### EXERCISE:
Your output should be the lines from the one with "Task: Follow link" through the last line of the records below, exactly as written, minus the pictures.

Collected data

--*--

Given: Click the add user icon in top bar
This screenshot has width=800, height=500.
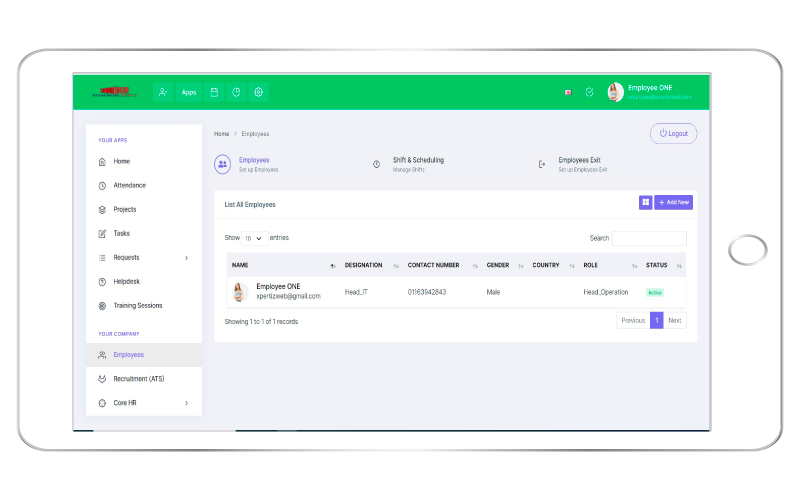Looking at the screenshot, I should 163,92.
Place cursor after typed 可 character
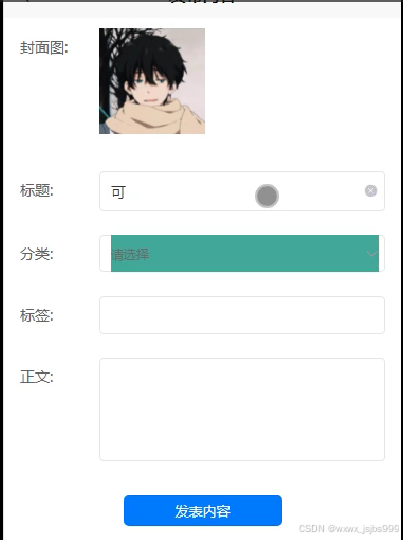This screenshot has width=403, height=540. pyautogui.click(x=127, y=192)
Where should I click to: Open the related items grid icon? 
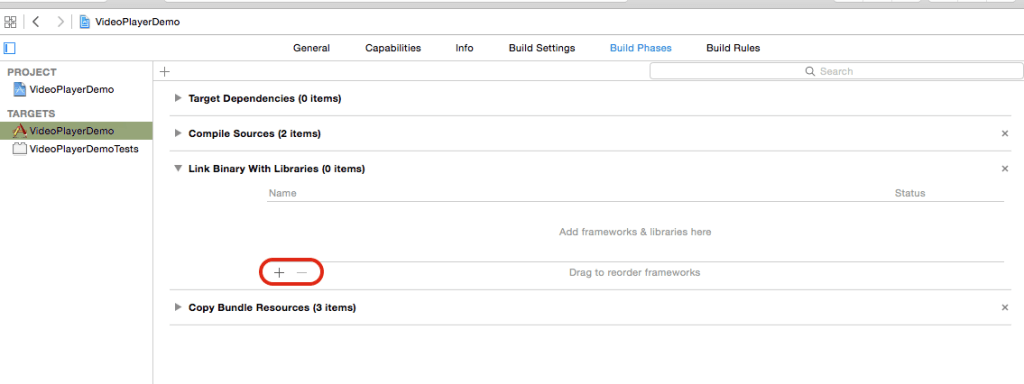pyautogui.click(x=10, y=22)
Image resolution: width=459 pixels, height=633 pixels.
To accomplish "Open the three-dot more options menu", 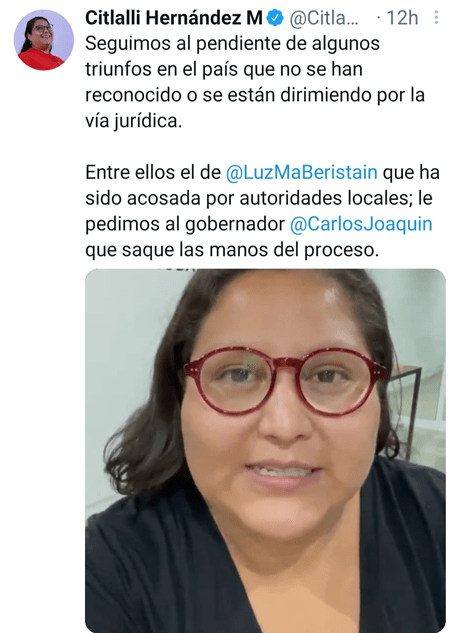I will [x=436, y=17].
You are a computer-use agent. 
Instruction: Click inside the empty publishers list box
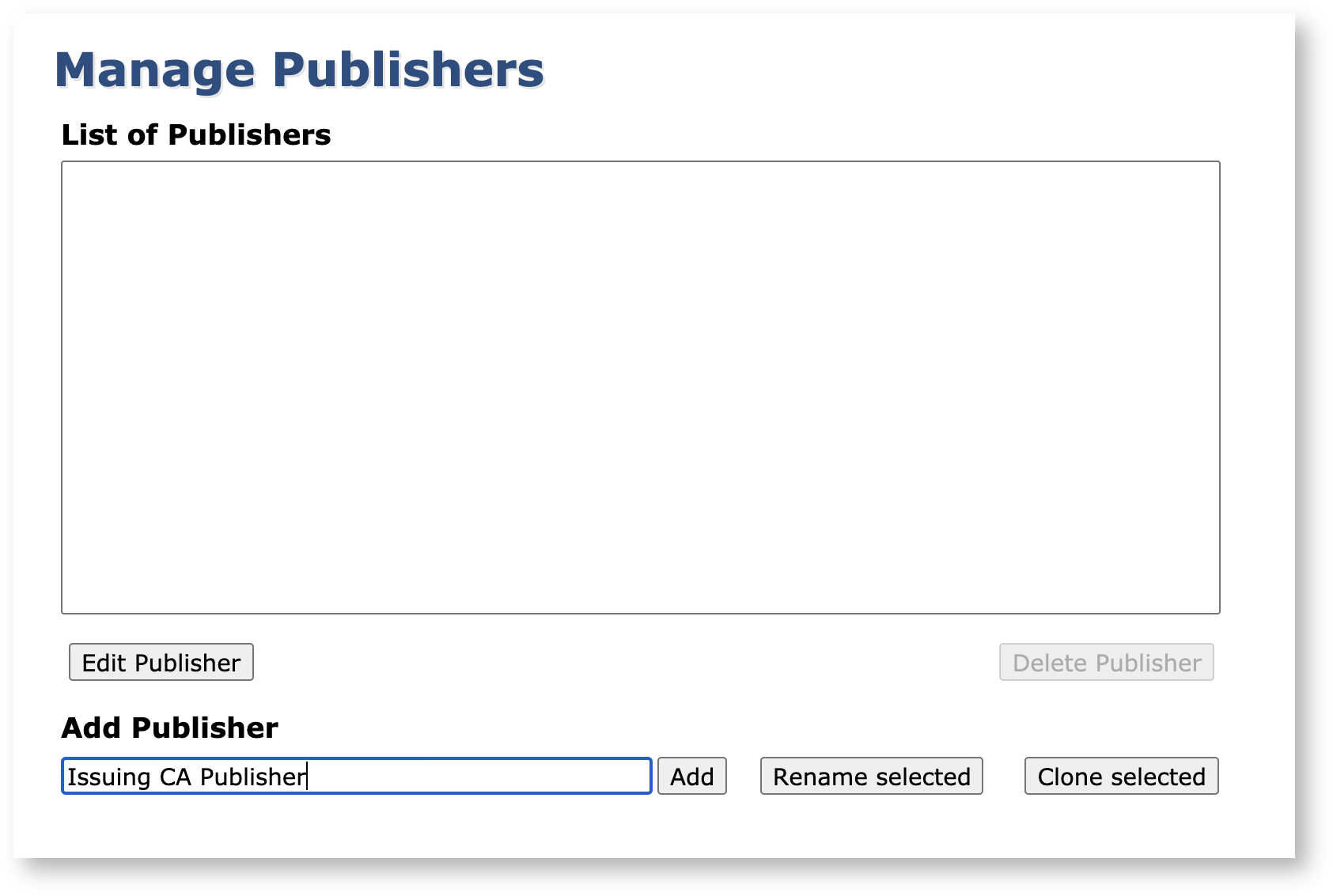tap(640, 387)
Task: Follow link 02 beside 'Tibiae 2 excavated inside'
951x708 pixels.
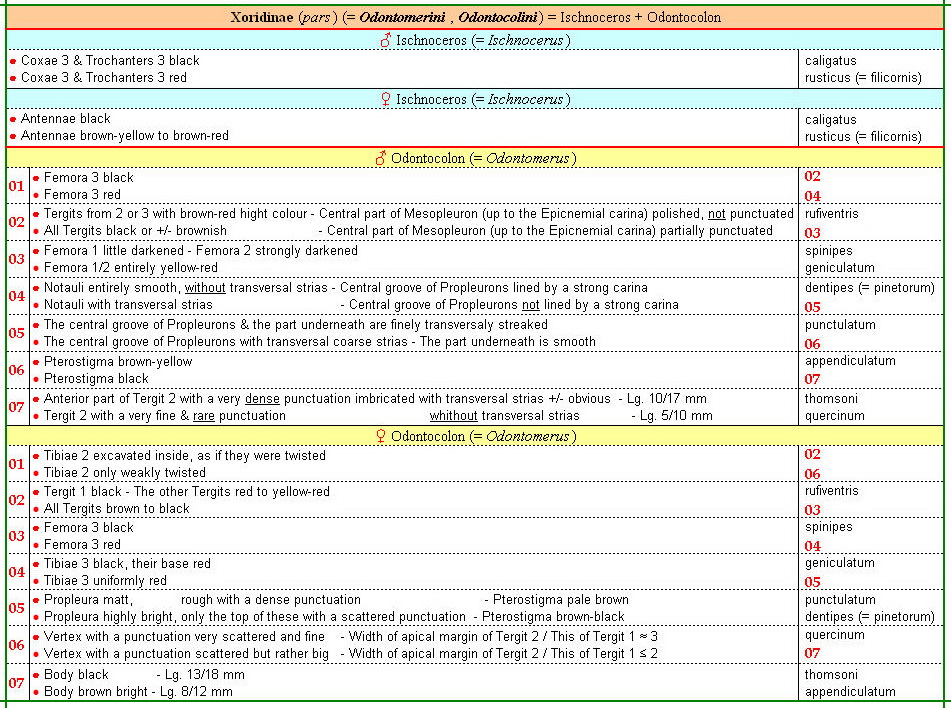Action: pyautogui.click(x=812, y=454)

--*--

### ANSWER BELOW:
Task: Follow link 02 beside 'Tibiae 2 excavated inside'
951x708 pixels.
Action: pyautogui.click(x=812, y=454)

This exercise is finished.